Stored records
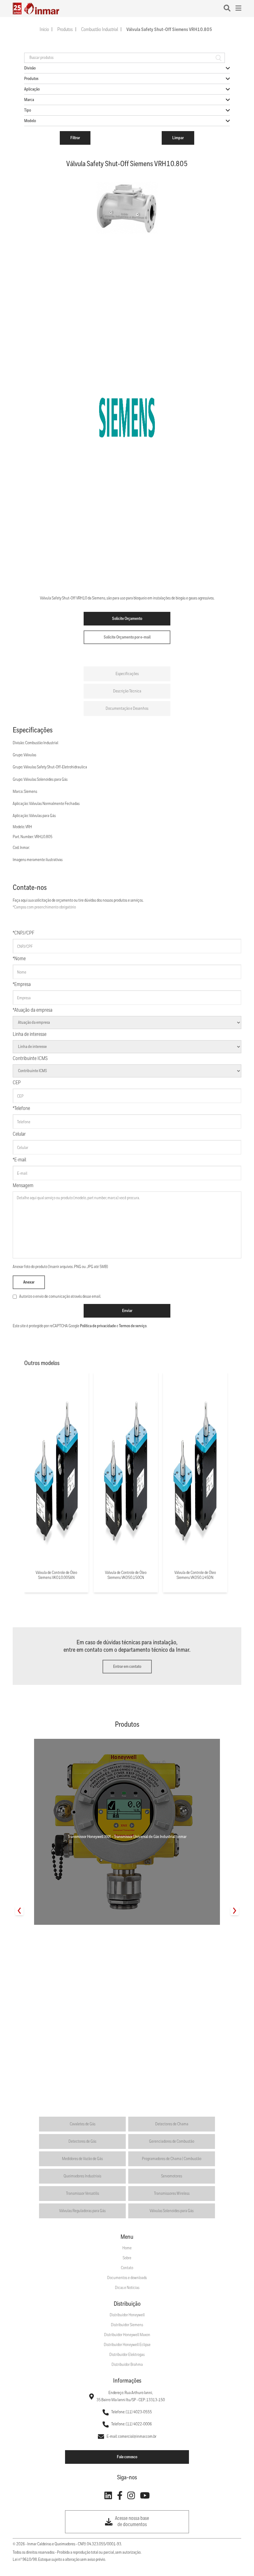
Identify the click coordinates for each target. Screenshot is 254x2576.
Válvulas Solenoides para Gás (172, 2211)
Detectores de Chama (171, 2124)
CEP (17, 1082)
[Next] (234, 1910)
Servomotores (171, 2176)
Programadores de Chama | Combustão (171, 2159)
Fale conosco (127, 2457)
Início (44, 29)
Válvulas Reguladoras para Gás (82, 2211)
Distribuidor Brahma (127, 2364)
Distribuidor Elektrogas (127, 2355)
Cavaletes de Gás (82, 2124)
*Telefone (21, 1108)
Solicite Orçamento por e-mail (127, 637)
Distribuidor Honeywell (127, 2315)
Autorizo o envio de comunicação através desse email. (60, 1296)
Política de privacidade (98, 1326)
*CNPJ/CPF (23, 933)
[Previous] (19, 1910)
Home (127, 2248)
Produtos (65, 29)
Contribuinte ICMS (30, 1058)
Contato (127, 2268)
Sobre (127, 2258)
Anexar (28, 1282)
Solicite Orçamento (127, 618)
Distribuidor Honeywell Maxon (127, 2335)
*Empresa (22, 984)
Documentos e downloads (127, 2278)
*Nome (19, 958)
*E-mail (19, 1160)
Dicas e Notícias (127, 2288)
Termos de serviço (133, 1326)
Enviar (127, 1311)
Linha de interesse (29, 1034)
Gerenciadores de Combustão (171, 2141)
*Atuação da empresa (32, 1010)
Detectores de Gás (82, 2141)
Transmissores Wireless (172, 2193)
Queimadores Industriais (82, 2176)
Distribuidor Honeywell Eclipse (127, 2345)
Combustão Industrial (99, 29)
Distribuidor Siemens (127, 2325)
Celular (19, 1134)
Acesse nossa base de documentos (132, 2521)
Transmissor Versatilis (82, 2193)
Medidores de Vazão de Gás (82, 2159)
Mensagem (23, 1185)
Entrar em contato (127, 1666)
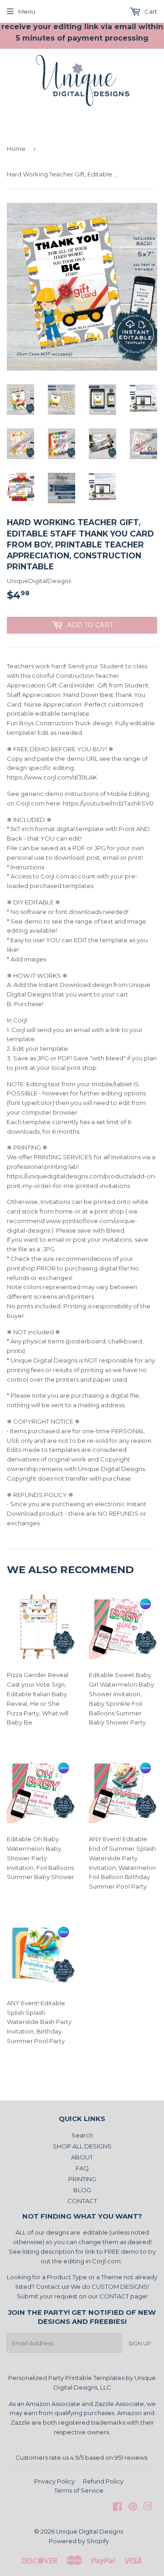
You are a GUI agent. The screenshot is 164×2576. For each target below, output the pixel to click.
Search (82, 2135)
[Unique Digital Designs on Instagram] (148, 2507)
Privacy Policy (54, 2481)
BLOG (82, 2190)
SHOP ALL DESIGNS (82, 2146)
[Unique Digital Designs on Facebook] (117, 2507)
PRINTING (82, 2179)
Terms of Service (78, 2490)
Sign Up (139, 2343)
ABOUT (82, 2157)
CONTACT (82, 2200)
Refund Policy (103, 2481)
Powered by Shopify (79, 2541)
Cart (150, 11)
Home (16, 148)
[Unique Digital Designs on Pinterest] (133, 2507)
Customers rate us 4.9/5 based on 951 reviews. (82, 2457)
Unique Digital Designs (89, 2531)
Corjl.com (106, 2261)
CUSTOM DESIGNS (120, 2286)
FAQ (82, 2168)
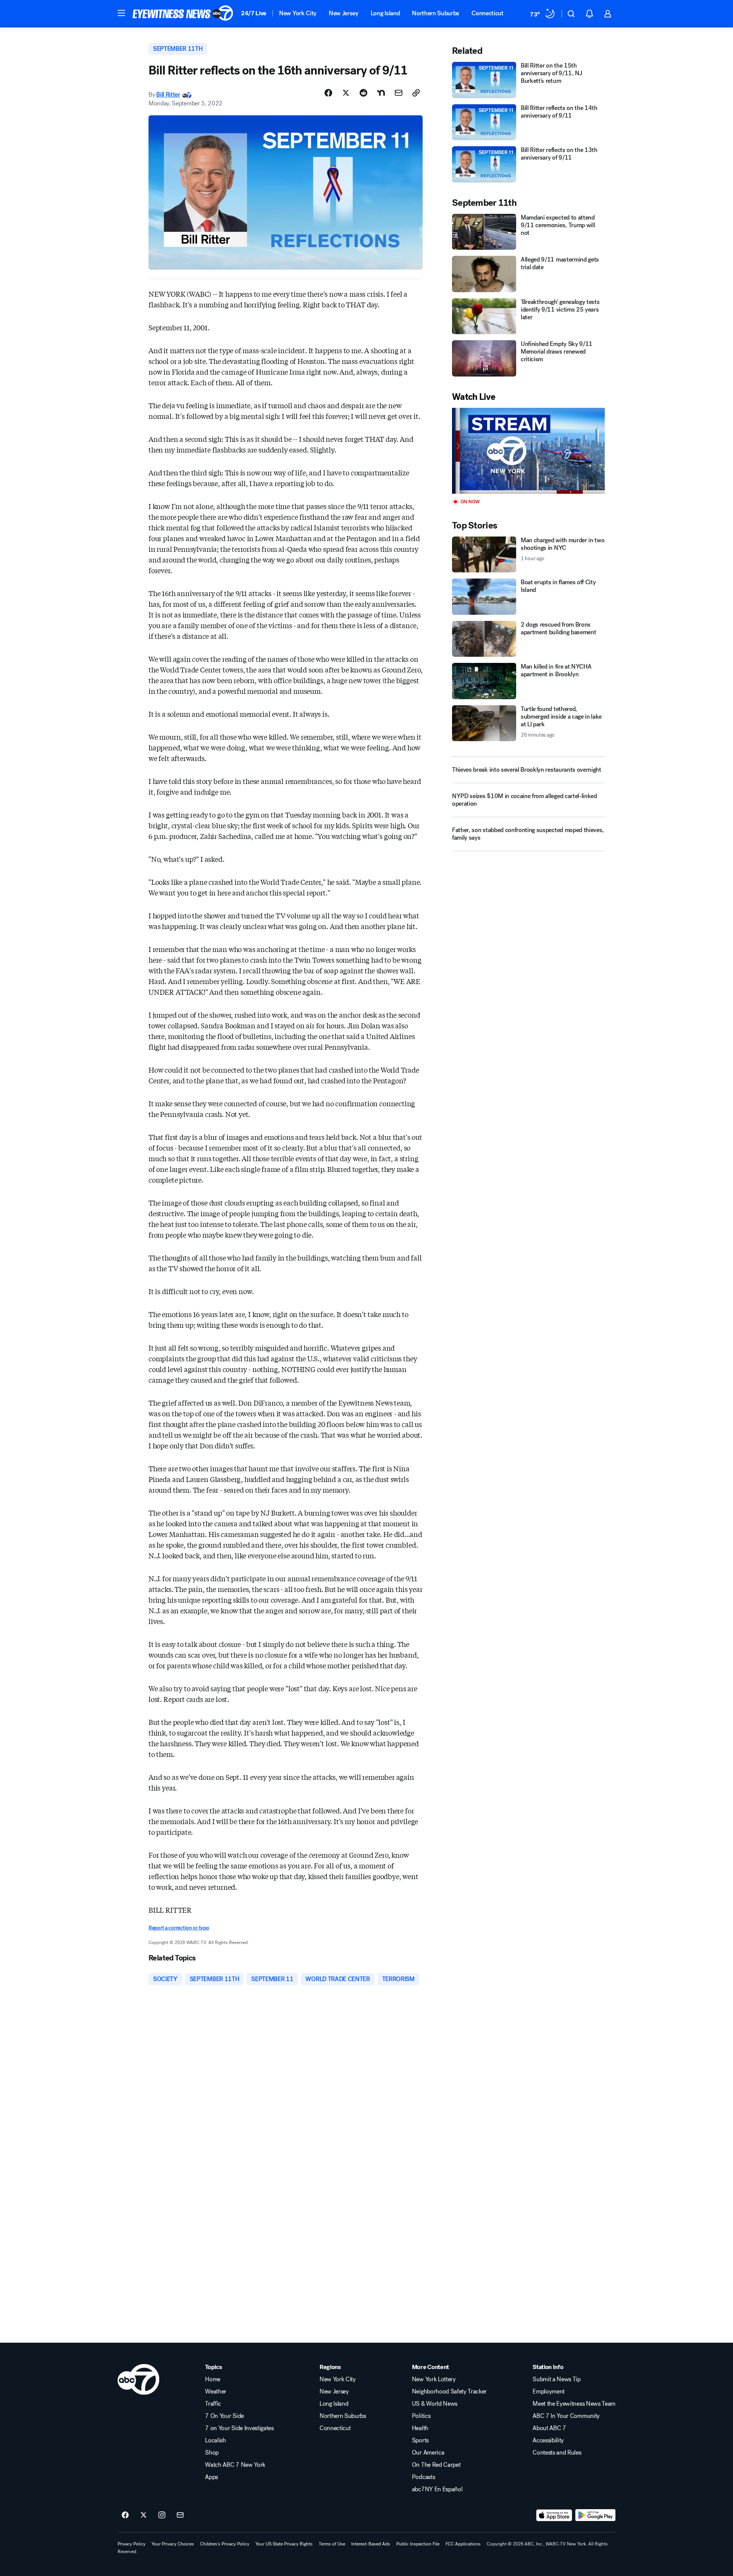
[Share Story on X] (345, 92)
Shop (212, 2453)
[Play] (528, 451)
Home (212, 2379)
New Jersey (343, 13)
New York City (297, 13)
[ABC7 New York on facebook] (125, 2515)
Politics (421, 2416)
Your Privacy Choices (173, 2544)
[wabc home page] (138, 2379)
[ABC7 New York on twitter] (143, 2515)
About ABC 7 (549, 2428)
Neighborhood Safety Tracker (449, 2392)
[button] (121, 13)
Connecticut (487, 13)
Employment (549, 2392)
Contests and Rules (557, 2453)
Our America (428, 2453)
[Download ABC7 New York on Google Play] (595, 2515)
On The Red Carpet (436, 2465)
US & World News (434, 2404)
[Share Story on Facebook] (328, 92)
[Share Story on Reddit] (363, 92)
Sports (420, 2440)
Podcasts (423, 2477)
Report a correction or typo (179, 1927)
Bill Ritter (168, 94)
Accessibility (548, 2440)
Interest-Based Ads (370, 2544)
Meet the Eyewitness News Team (574, 2404)
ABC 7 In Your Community (566, 2416)
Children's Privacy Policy (224, 2544)
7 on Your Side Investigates (239, 2428)
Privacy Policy (131, 2544)
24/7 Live (253, 13)
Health (420, 2428)
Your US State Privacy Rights (284, 2544)
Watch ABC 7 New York (235, 2465)
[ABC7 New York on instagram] (162, 2515)
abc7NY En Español (437, 2489)
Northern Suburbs (435, 13)
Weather (215, 2392)
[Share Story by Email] (398, 92)
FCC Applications (463, 2544)
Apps (211, 2477)
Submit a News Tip (557, 2379)
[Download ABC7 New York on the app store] (554, 2515)
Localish (215, 2440)
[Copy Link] (416, 92)
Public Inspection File (417, 2544)
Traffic (213, 2404)
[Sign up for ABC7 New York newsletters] (180, 2515)
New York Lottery (434, 2379)
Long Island (385, 13)
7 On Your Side (224, 2416)
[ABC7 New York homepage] (182, 13)
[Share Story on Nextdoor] (381, 92)
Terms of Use (332, 2544)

◆ TRY IT ◆
Every entry above should be written out again verbatim, with no pictures included.

◆ ANSWER TO THIS TASK ◆
Identify the click coordinates for each target. Screenshot is 254x2576.
Válvulas Solenoides para Gás (172, 2211)
Detectores de Chama (171, 2124)
CEP (17, 1082)
[Next] (234, 1910)
Servomotores (171, 2176)
Programadores de Chama | Combustão (171, 2159)
Fale conosco (127, 2457)
Início (44, 29)
Válvulas Reguladoras para Gás (82, 2211)
Distribuidor Brahma (127, 2364)
Distribuidor Elektrogas (127, 2355)
Cavaletes de Gás (82, 2124)
*Telefone (21, 1108)
Solicite Orçamento por e-mail (127, 637)
Distribuidor Honeywell (127, 2315)
Autorizo o envio de comunicação através desse email. (60, 1296)
Política de privacidade (98, 1326)
*CNPJ/CPF (23, 933)
[Previous] (19, 1910)
Home (127, 2248)
Produtos (65, 29)
Contribuinte ICMS (30, 1058)
Contato (127, 2268)
Sobre (127, 2258)
Anexar (28, 1282)
Solicite Orçamento (127, 618)
Distribuidor Honeywell Maxon (127, 2335)
*Empresa (22, 984)
Documentos e downloads (127, 2278)
*Nome (19, 958)
*E-mail (19, 1160)
Dicas e Notícias (127, 2288)
Termos de serviço (133, 1326)
Enviar (127, 1311)
Linha de interesse (29, 1034)
Gerenciadores de Combustão (171, 2141)
*Atuação da empresa (32, 1010)
Detectores de Gás (82, 2141)
Transmissores Wireless (172, 2193)
Queimadores Industriais (82, 2176)
Distribuidor Honeywell Eclipse (127, 2345)
Combustão Industrial (99, 29)
Distribuidor Siemens (127, 2325)
Celular (19, 1134)
Acesse nossa base de documentos (132, 2521)
Transmissor Versatilis (82, 2193)
Medidores de Vazão de Gás (82, 2159)
Mensagem (23, 1185)
Entrar em contato (127, 1666)
You are a GUI agent. The screenshot is 164×2576. For each target below, output the pixel to click.
Search (82, 2135)
[Unique Digital Designs on Instagram] (148, 2507)
Privacy Policy (54, 2481)
BLOG (82, 2190)
SHOP ALL DESIGNS (82, 2146)
[Unique Digital Designs on Facebook] (117, 2507)
PRINTING (82, 2179)
Terms of Service (78, 2490)
Sign Up (139, 2343)
ABOUT (82, 2157)
CONTACT (82, 2200)
Refund Policy (103, 2481)
Powered by Shopify (79, 2541)
Cart (150, 11)
Home (16, 148)
[Unique Digital Designs on Pinterest] (133, 2507)
Customers rate us 4.9/5 based on 951 reviews. (82, 2457)
Unique Digital Designs (89, 2531)
Corjl.com (106, 2261)
CUSTOM DESIGNS (120, 2286)
FAQ (82, 2168)
[Share Story on X] (345, 92)
Shop (212, 2453)
[Play] (528, 451)
Home (212, 2379)
New Jersey (343, 13)
New York City (297, 13)
[ABC7 New York on facebook] (125, 2515)
Politics (421, 2416)
Your Privacy Choices (173, 2544)
[wabc home page] (138, 2379)
[ABC7 New York on twitter] (143, 2515)
About ABC 7 (549, 2428)
Neighborhood Safety Tracker (449, 2392)
[button] (121, 13)
Connecticut (487, 13)
Employment (549, 2392)
Contests and Rules (557, 2453)
Our America (428, 2453)
[Download ABC7 New York on Google Play] (595, 2515)
On The Red Carpet (436, 2465)
US & World News (434, 2404)
[Share Story on Facebook] (328, 92)
[Share Story on Reddit] (363, 92)
Sports (420, 2440)
Podcasts (423, 2477)
Report a correction or typo (179, 1927)
Bill Ritter (168, 94)
Accessibility (548, 2440)
Interest-Based Ads (370, 2544)
Meet the Eyewitness News Team (574, 2404)
ABC 7 In Your Community (566, 2416)
Children's Privacy Policy (224, 2544)
7 on Your Side Investigates (239, 2428)
Privacy Policy (131, 2544)
24/7 Live (253, 13)
Health (420, 2428)
Your US State Privacy Rights (284, 2544)
Watch ABC 7 New York (235, 2465)
[ABC7 New York on instagram] (162, 2515)
abc7NY En Español (437, 2489)
Northern Suburbs (435, 13)
Weather (215, 2392)
[Share Story by Email] (398, 92)
FCC Applications (463, 2544)
Apps (211, 2477)
Submit a News Tip (557, 2379)
[Download ABC7 New York on the app store] (554, 2515)
Localish (215, 2440)
[Copy Link] (416, 92)
Public Inspection File (417, 2544)
Traffic (213, 2404)
[Sign up for ABC7 New York newsletters] (180, 2515)
New York Lottery (434, 2379)
Long Island (385, 13)
7 On Your Side (224, 2416)
[ABC7 New York homepage] (182, 13)
[Share Story on Nextdoor] (381, 92)
Terms of Use (332, 2544)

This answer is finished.